■ Material
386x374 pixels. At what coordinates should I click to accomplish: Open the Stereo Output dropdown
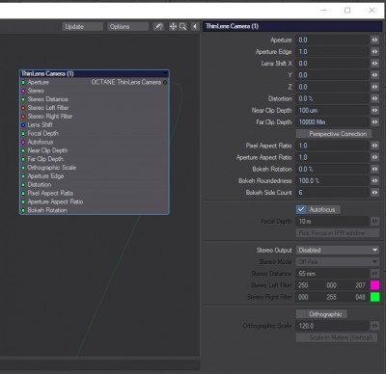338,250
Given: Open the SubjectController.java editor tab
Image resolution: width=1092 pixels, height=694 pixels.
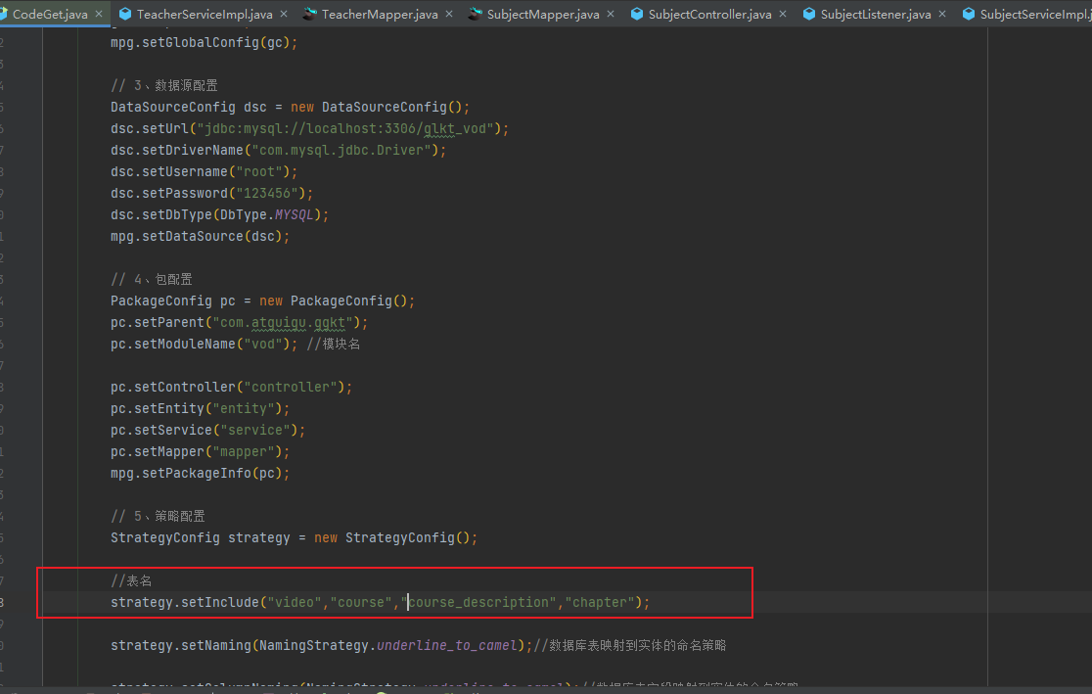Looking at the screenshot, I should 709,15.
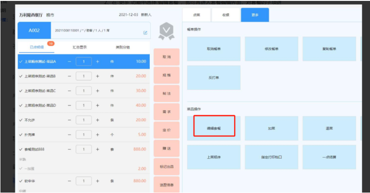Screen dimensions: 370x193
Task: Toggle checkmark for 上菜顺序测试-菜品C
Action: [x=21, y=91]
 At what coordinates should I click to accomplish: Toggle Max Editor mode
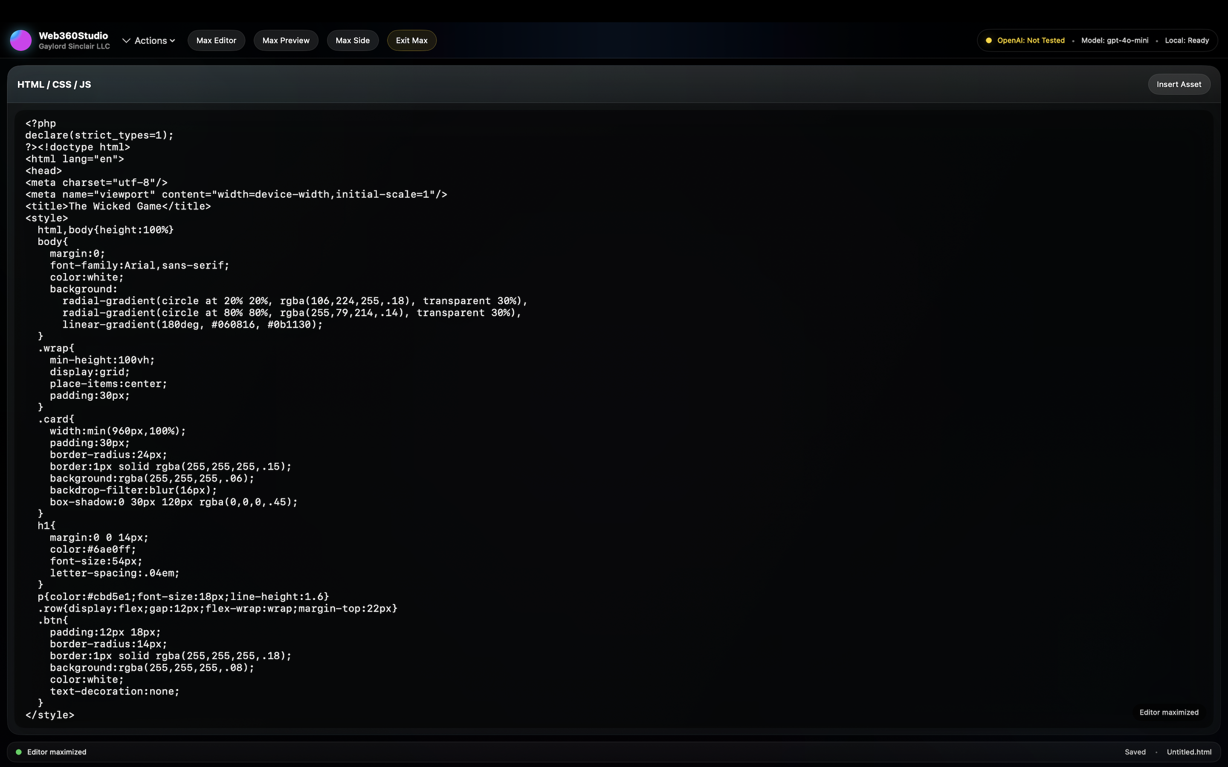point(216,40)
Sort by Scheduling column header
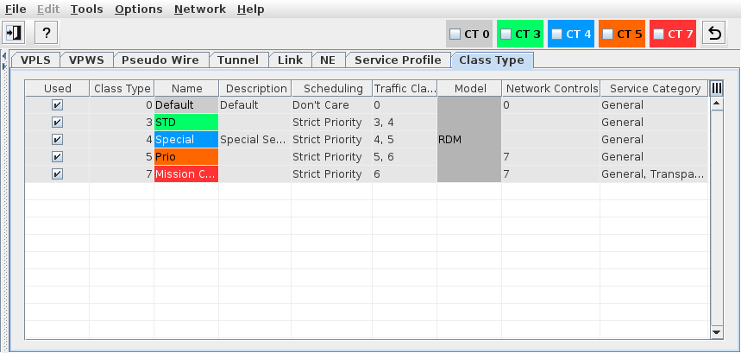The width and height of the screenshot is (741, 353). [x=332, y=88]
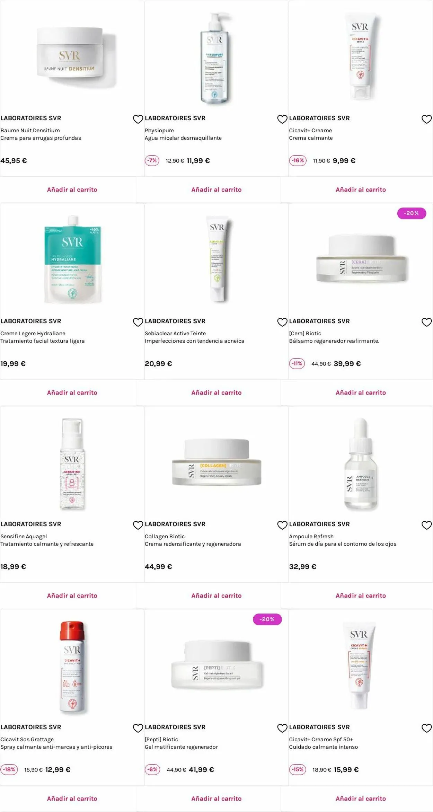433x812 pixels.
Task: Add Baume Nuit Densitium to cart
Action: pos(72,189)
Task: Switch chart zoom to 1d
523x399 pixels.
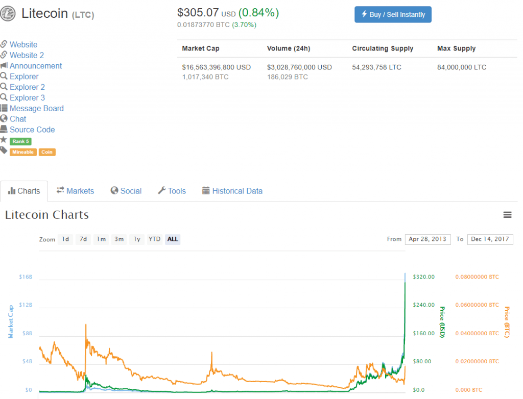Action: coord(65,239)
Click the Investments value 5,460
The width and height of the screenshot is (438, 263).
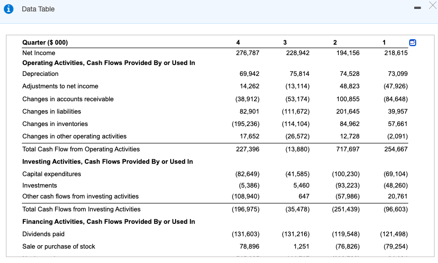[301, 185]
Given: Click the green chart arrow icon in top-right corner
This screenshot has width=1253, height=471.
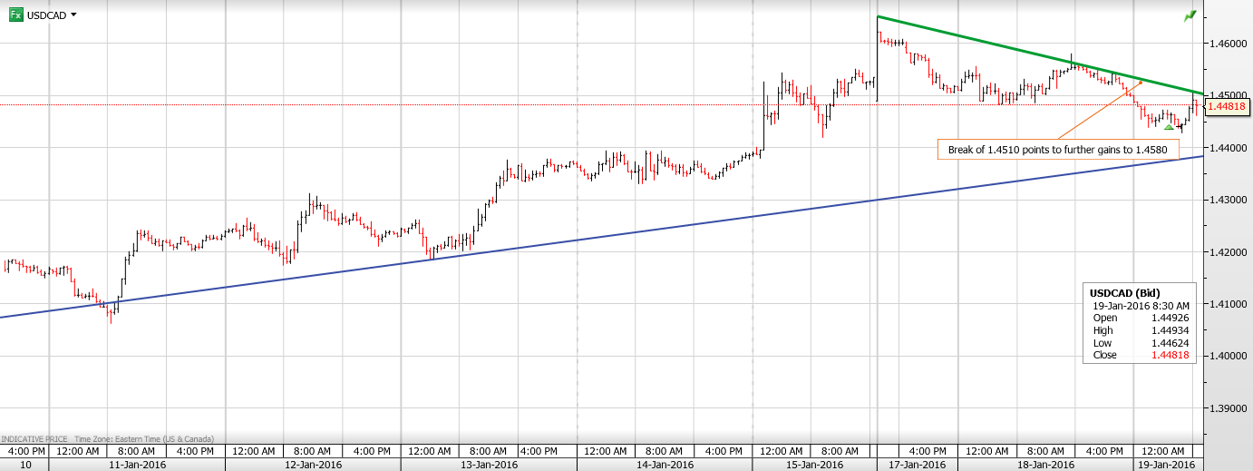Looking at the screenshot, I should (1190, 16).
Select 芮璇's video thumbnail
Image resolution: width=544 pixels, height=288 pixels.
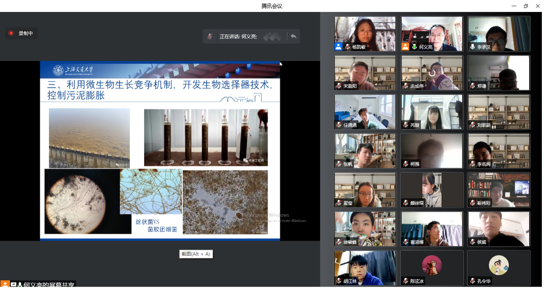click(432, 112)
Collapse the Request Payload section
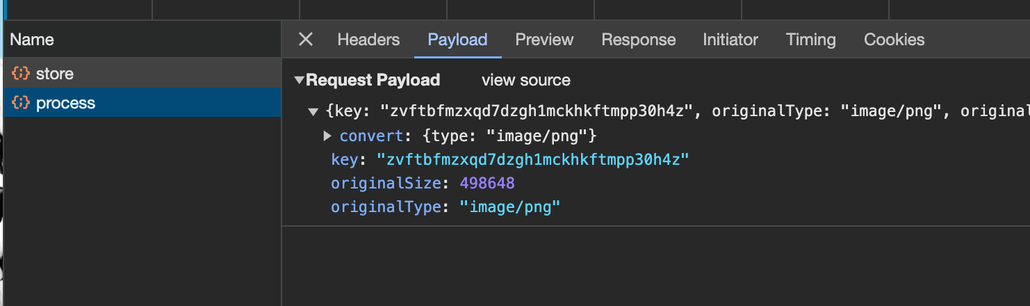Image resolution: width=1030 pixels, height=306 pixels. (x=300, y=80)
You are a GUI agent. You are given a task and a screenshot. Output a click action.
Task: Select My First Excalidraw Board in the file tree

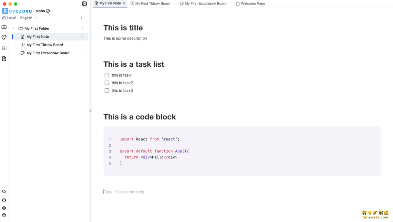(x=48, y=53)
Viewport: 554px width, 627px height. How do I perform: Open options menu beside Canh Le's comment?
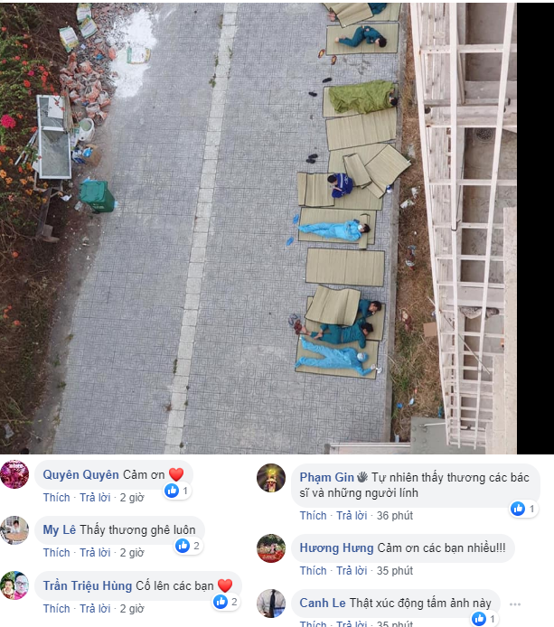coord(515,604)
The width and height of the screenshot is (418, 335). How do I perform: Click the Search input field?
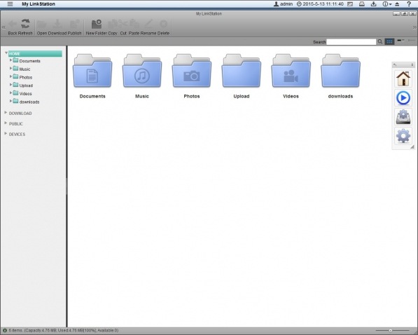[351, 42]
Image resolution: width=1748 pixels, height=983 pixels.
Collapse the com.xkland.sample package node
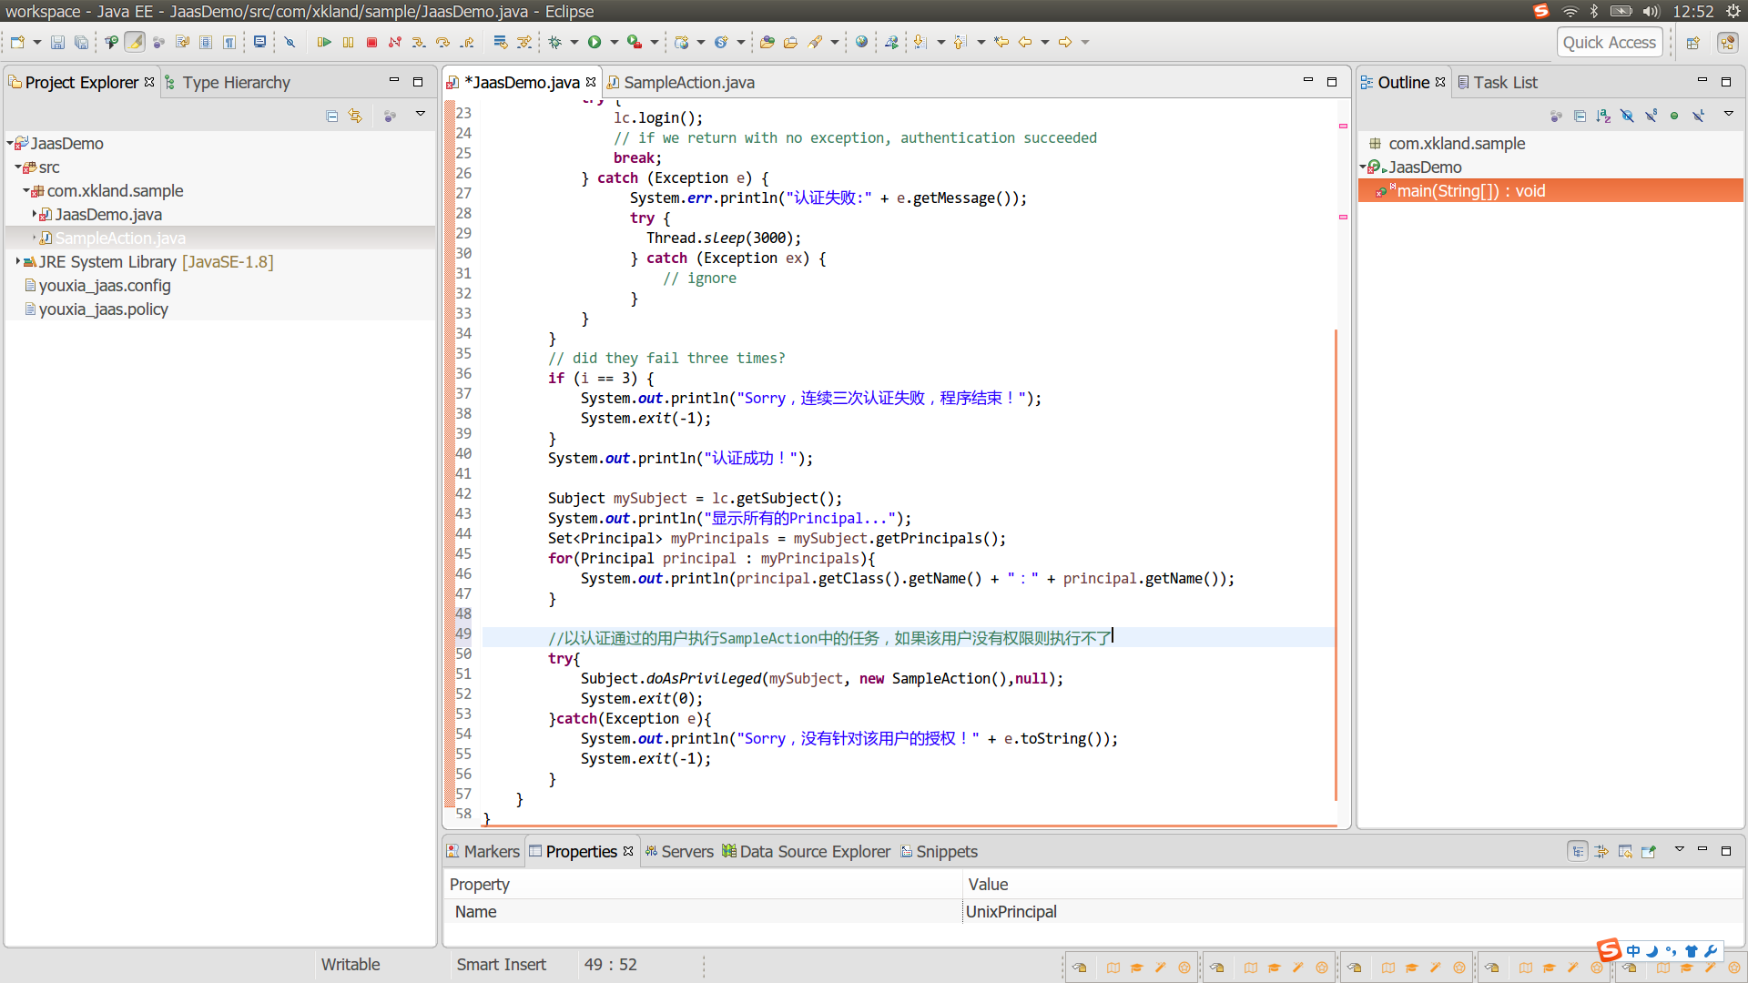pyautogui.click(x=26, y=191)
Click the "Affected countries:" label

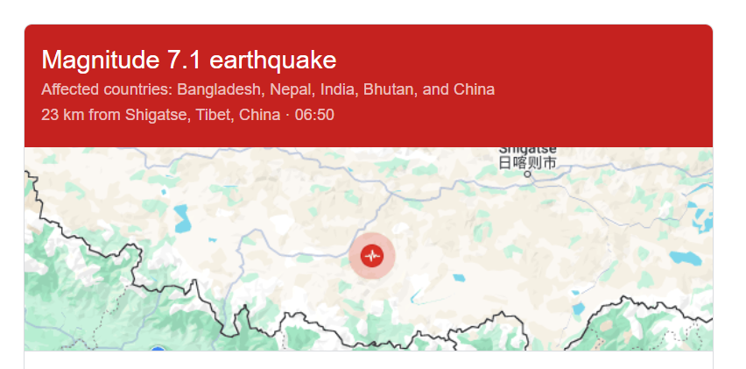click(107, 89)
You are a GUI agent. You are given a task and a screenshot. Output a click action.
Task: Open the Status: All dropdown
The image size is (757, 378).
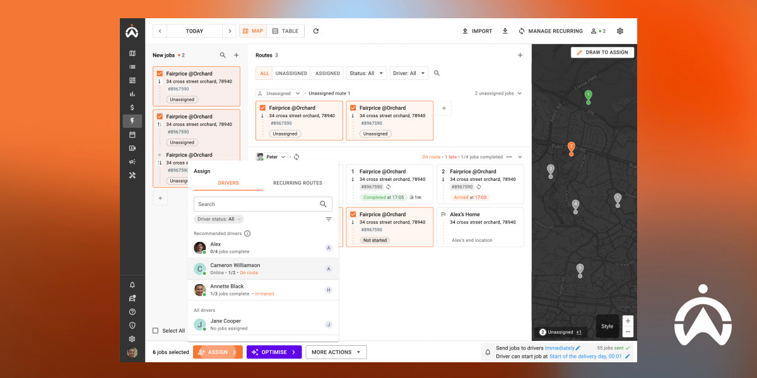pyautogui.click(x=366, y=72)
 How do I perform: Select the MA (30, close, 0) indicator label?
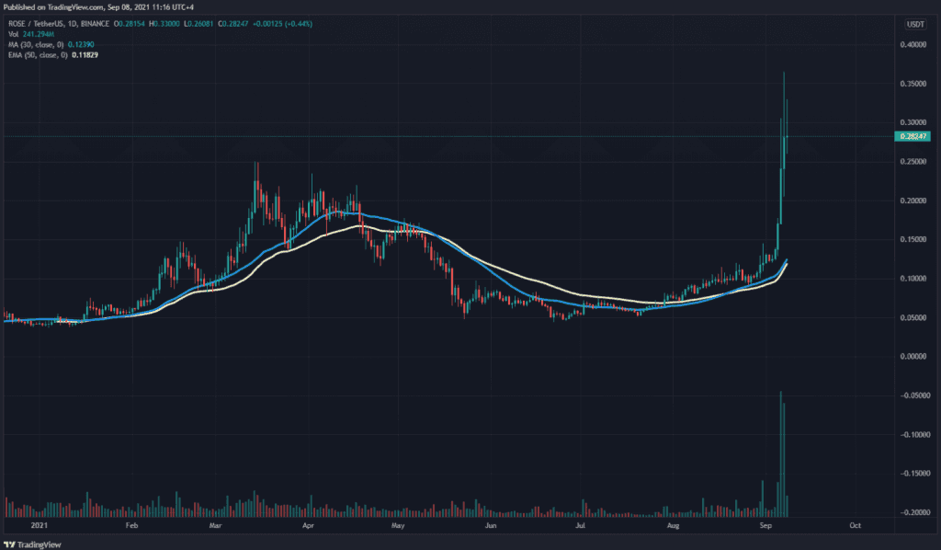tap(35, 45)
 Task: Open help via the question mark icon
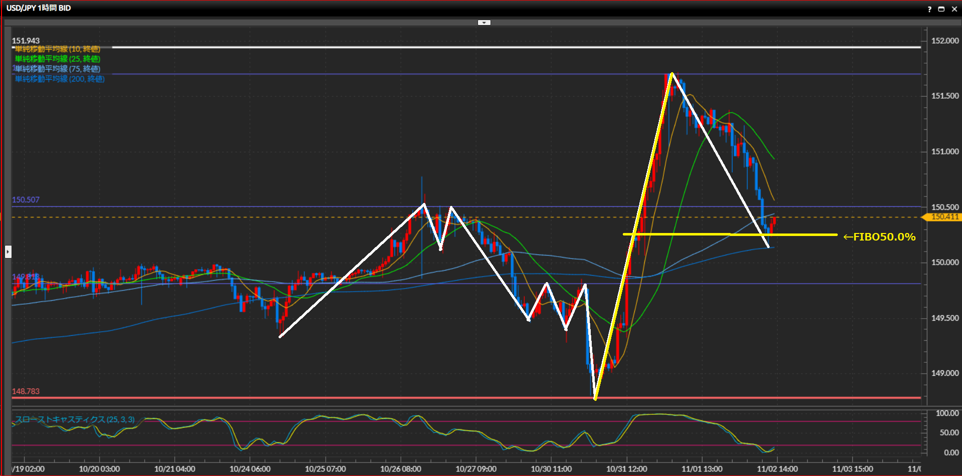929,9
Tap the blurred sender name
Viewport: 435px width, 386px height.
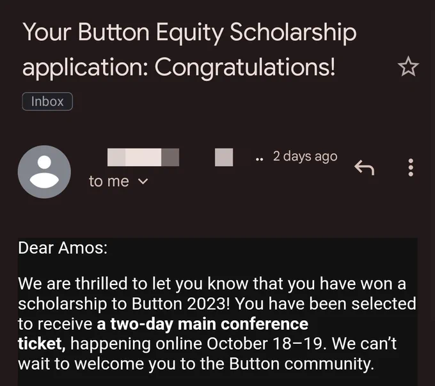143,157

■ Problem
Rewrite the listing above as a numbered list with one item per line. Leave out blank lines and pictures.

■ Written response
1. 386x374 pixels. At what coordinates should I click to accomplish: Open the Stereo Output dropdown
2. 338,250
3. Given: Open the SubjectController.java editor tab
4. Image resolution: width=1092 pixels, height=694 pixels.
5. Looking at the screenshot, I should 709,15.
6. Screen dimensions: 370x193
7. Task: Toggle checkmark for 上菜顺序测试-菜品C
8. Action: [x=21, y=91]
9.  At what coordinates should I click to accomplish: Toggle Max Editor mode
10. point(216,40)
11. Sort by Scheduling column header
12. The width and height of the screenshot is (741, 353). [x=332, y=88]
13. 433x812 pixels.
14. Task: Add Baume Nuit Densitium to cart
15. Action: pos(72,189)
16. Task: Switch chart zoom to 1d
17. 523x399 pixels.
18. Action: coord(65,239)
19. Click the Investments value 5,460
20. The width and height of the screenshot is (438, 263).
21. [301, 185]
22. Given: Click the green chart arrow icon in top-right corner
23. This screenshot has width=1253, height=471.
24. Looking at the screenshot, I should (1190, 16).
25. Select 芮璇's video thumbnail
26. Image resolution: width=544 pixels, height=288 pixels.
27. click(432, 112)
28. Collapse the Request Payload section
29. Image resolution: width=1030 pixels, height=306 pixels. (x=300, y=80)
30. You are a GUI agent. You are given a task and a screenshot. Output a click action.
31. Task: Select My First Excalidraw Board in the file tree
32. (x=48, y=53)
33. Viewport: 554px width, 627px height. How do I perform: Open options menu beside Canh Le's comment?
34. coord(515,604)
35. The width and height of the screenshot is (418, 335). How do I perform: Click the Search input field?
36. [351, 42]
37. Image resolution: width=1748 pixels, height=983 pixels.
38. Collapse the com.xkland.sample package node
39. pyautogui.click(x=26, y=191)
40. Click the "Affected countries:" label
41. click(107, 89)
42. You are a GUI agent. You are given a task and a screenshot. Output a click action.
43. Task: Open the Status: All dropdown
44. The image size is (757, 378).
45. pyautogui.click(x=366, y=72)
46.  How do I perform: Select the MA (30, close, 0) indicator label?
47. tap(35, 45)
48.  Task: Open help via the question mark icon
49. 929,9
50. Tap the blurred sender name
51. Viewport: 435px width, 386px height.
52. 143,157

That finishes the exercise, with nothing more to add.